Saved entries
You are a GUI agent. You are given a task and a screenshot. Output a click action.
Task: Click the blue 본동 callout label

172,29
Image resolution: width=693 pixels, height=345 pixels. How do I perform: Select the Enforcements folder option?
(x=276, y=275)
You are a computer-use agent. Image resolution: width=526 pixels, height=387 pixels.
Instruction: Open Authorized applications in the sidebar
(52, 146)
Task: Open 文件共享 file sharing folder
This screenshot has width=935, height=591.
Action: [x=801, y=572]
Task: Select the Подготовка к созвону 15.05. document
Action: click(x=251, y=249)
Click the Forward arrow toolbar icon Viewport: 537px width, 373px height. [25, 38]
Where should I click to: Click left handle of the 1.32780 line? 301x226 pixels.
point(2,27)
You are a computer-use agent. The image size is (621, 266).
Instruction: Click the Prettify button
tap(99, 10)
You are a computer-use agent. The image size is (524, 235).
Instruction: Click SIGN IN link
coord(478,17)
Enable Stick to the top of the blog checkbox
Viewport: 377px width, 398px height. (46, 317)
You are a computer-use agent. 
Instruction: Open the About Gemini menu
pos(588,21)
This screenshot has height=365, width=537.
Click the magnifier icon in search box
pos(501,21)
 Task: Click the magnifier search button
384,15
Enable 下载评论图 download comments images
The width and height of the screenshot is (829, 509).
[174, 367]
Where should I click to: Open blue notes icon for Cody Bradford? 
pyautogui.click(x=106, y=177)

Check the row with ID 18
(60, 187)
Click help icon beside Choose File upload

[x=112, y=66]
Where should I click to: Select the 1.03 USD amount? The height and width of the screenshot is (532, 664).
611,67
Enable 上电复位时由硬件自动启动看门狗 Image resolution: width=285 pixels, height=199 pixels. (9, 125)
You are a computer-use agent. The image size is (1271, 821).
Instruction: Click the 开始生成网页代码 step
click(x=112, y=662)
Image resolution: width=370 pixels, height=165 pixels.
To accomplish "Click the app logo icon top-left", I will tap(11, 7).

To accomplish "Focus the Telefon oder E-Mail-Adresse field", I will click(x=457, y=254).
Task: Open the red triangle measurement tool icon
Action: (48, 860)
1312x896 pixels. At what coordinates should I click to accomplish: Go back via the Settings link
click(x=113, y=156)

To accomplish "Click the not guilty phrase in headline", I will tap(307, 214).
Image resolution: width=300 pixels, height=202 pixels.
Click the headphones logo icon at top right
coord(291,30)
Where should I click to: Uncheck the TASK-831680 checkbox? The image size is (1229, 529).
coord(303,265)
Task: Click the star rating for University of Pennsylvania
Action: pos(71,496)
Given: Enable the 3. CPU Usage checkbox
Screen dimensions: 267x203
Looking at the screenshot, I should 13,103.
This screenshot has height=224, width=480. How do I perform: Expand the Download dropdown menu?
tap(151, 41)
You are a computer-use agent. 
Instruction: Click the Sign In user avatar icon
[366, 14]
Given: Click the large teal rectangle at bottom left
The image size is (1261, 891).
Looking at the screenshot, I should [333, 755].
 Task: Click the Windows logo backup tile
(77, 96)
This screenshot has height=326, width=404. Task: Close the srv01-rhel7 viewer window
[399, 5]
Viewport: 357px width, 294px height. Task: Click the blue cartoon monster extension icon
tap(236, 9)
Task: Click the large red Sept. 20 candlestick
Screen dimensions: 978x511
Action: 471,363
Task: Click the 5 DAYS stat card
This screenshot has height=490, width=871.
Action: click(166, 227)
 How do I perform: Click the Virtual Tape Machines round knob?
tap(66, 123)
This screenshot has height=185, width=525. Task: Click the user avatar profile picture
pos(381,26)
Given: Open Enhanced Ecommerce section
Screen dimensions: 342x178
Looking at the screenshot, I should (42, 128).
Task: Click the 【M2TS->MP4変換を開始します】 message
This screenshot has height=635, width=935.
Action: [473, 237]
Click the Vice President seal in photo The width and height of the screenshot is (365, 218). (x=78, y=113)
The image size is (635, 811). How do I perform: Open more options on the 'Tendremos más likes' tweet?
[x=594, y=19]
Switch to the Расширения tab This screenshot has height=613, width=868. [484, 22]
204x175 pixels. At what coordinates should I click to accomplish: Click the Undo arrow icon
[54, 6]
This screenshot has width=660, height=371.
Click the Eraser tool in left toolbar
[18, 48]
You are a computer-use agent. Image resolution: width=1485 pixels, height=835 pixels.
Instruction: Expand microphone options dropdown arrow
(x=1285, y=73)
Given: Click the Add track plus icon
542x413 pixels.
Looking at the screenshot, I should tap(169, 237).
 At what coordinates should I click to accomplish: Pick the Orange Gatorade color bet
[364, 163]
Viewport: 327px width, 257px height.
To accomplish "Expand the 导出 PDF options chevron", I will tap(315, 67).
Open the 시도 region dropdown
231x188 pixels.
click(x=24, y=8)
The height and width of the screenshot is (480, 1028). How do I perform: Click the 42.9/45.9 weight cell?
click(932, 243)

[What the exercise asks]:
Wherever the word "large" appears in a line of the data above, copy that line.

[Problem solution]:
Given: Click the large teal rectangle at bottom left
Task: Click the large red Sept. 20 candlestick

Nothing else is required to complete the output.